What this task involves
List every line below containing "agent".
____ Data for review
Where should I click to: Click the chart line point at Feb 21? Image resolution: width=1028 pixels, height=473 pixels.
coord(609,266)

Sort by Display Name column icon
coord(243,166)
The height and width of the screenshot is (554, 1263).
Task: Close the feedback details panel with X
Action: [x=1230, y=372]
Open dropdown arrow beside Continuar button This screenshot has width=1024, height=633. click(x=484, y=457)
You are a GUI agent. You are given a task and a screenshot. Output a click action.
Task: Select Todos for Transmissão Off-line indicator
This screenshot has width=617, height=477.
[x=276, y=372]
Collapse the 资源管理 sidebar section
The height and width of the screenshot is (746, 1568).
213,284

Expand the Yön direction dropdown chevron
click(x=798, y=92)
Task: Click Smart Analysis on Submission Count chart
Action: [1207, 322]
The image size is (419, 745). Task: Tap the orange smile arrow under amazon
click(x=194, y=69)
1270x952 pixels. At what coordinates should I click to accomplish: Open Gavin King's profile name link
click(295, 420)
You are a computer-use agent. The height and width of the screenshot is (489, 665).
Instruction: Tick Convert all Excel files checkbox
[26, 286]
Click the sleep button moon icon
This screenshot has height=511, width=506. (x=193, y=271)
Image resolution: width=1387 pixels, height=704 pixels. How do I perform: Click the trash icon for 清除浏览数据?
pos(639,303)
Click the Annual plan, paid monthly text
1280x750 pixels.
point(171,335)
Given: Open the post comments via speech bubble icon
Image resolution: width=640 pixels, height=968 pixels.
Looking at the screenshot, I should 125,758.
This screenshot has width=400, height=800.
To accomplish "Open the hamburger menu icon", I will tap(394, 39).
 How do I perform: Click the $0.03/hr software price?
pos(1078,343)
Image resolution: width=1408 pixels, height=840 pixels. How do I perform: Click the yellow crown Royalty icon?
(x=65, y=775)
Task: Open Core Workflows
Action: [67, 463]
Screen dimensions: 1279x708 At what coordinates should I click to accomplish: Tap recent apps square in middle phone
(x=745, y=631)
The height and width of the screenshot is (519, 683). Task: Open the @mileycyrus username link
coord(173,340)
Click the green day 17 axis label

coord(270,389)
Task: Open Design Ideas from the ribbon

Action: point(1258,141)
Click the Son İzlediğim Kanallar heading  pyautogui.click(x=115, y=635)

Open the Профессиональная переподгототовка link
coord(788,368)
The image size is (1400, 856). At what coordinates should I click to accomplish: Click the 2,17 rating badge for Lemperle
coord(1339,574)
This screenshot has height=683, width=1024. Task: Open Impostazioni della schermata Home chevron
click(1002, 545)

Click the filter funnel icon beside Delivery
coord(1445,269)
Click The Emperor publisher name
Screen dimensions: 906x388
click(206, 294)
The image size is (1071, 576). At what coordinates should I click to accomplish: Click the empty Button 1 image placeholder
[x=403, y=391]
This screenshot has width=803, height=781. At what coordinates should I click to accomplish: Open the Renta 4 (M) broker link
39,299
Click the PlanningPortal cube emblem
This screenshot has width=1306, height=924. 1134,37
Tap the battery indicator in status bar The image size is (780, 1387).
________
Exercise solution
You are a GUI agent. You are given a task and a screenshot. Output a click action.
You are a computer-use agent. The height and width of the screenshot is (489, 665).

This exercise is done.